Dans le passage publié ce mercredi, Torres Corona utilise un langage acéré pour s'attaquer à ceux, comme Sandro Castro, qui critiquent le gouvernement depuis une position de privilège héréditaire.
Il est dérangeant de voir des personnes dont le seul mérite dans la vie est d'avoir été le spermatozoïde le plus rapide critiquer le gouvernement cubain à la légère et nier notre Constitution socialiste, approuvée par référendum populaire, tout en se comportant en capitalistes comme si cela était un jeu.
Le présentateur a également qualifié d'inacceptable "de plaisanter sur une visite au satrap qui étouffe Cuba", en référence aux déclarations de Sandro sur la possibilité d'un rapprochement avec l'administration Trump.
L'épisode de "Con Filo" qui a été diffusé mardi, intitulé "Il fait froid sans toi, Trump", s'est concentré exclusivement sur la moquerie des déclarations du président Donald Trump concernant Cuba et sur l'arrivée d'un pétrolier russe avec plus de 700 000 barils de pétrole, sans faire aucune mention de Sandro Castro ni de son entretien avec CNN.
Cette absence a déclenché une réaction massive parmi les téléspectateurs cubains, qui ont ignoré le sujet proposé par l'émission et ont exigé qu'il se prononce sur le petit-fils de Fidel.

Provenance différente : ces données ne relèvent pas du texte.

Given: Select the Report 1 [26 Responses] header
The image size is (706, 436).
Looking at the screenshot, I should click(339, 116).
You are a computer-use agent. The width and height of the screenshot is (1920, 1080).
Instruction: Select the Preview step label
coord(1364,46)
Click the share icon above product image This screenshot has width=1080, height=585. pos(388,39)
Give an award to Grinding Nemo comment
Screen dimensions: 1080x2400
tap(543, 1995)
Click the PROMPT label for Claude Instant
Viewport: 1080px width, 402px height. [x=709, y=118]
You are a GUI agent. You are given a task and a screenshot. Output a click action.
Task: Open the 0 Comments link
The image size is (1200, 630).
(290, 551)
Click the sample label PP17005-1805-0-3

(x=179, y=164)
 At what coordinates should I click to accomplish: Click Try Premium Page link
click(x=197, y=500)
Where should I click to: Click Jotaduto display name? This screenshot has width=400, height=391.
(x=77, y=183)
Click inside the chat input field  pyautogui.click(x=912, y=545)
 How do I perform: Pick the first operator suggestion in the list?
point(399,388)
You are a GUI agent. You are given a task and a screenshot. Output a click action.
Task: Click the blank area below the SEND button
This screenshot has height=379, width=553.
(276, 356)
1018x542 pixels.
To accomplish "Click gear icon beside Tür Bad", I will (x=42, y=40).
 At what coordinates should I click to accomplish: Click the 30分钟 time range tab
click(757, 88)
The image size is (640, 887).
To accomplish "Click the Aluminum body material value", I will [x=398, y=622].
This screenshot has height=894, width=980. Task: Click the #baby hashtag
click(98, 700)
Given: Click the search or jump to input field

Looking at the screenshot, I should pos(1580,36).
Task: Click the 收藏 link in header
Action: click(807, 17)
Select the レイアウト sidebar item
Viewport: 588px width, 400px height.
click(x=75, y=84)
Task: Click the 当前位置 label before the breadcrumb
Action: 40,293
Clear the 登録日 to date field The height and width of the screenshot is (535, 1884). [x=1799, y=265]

« Pourquoi ne consacrent-ils pas une de leurs émissions à parler de l'interview de Sandro Castro ? Nous devons tout critiquer, n'est-ce pas ? », a écrit un internaute.
Un autre utilisateur a été plus direct : "Ils n'en parlent pas, ils savent où il est écrit DANGER", en référence aux limites que le régime impose même à sa propre propagande.
La perception généralisée est que "Con Filo" applique une double mesure : il attaque avec sarcasme les activistes, journalistes indépendants et créateurs de contenu critiques du gouvernement, mais reste silencieux face aux controverses impliquant des membres de l'élite castriste elle-même.
Dans son interview avec CNN, Sandro Castro a affirmé que la majorité des Cubains veut le capitalisme, pas le communisme, et a durement critiqué Díaz-Canel : "Pour moi, il ne fait pas du bon travail, parce que depuis un certain temps, il aurait dû faire énormément de choses qui n'ont pas été bien faites et qui aujourd'hui nous portent préjudice".
En publiant le fragment censuré sur son mur personnel, Torres Corona a laissé constater ce que le régime ne voulait pas que les Cubains voient, dans un geste qui met en lumière les tensions internes au sein de la propre machine de propagande de l'État.
Depuis mai 2025, des internautes signalent déjà ironiquement que "Con Filo" n'oserait jamais critiquer Sandro Castro.
Comme l'a résumé un utilisateur cubain sur les réseaux : "Sandrito a dit des choses pires que Anna Sofía Benítez Silvente et les gars d'El4tico et je le vois libre... alors vas-y, nous espérons un bon reportage."